What you will do: Nothing but the lines from the one with "Given: Select the" down to the one with "Image resolution: width=974" should be returned, exactly and with both ends included, from the material below.

Material shown:

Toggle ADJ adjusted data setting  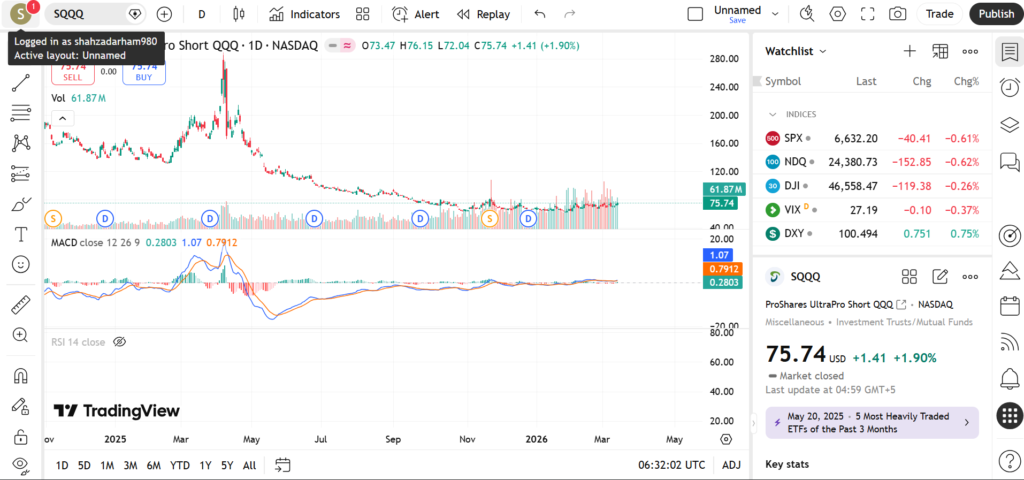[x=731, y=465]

---

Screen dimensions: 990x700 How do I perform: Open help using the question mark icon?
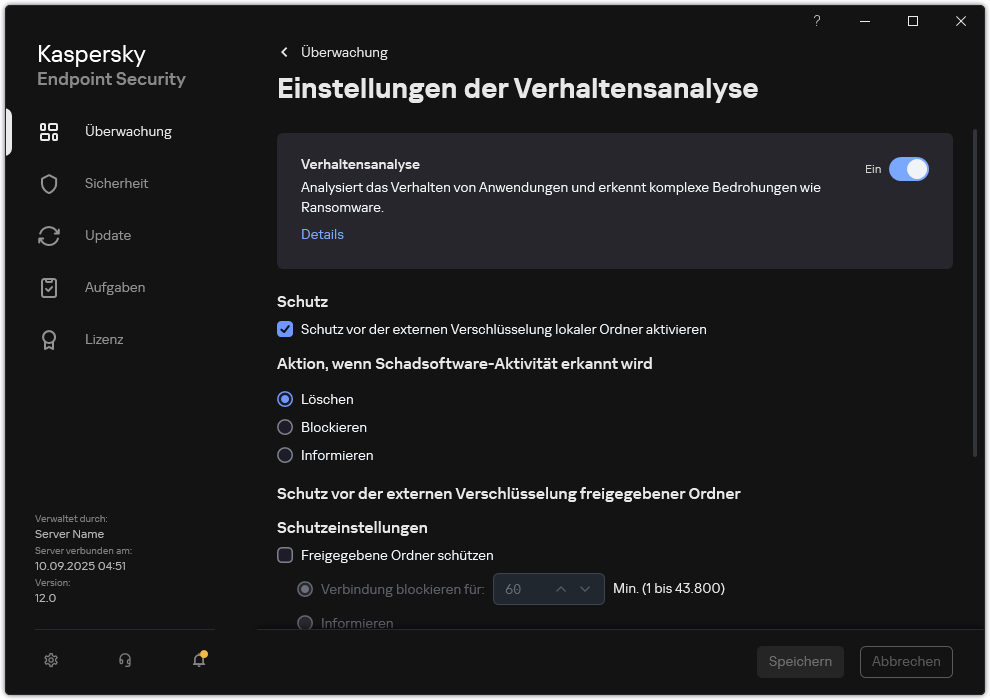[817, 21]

--

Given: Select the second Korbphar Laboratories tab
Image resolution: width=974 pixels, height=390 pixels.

Output:
Given: Select the second Korbphar Laboratories tab
Image resolution: width=974 pixels, height=390 pixels.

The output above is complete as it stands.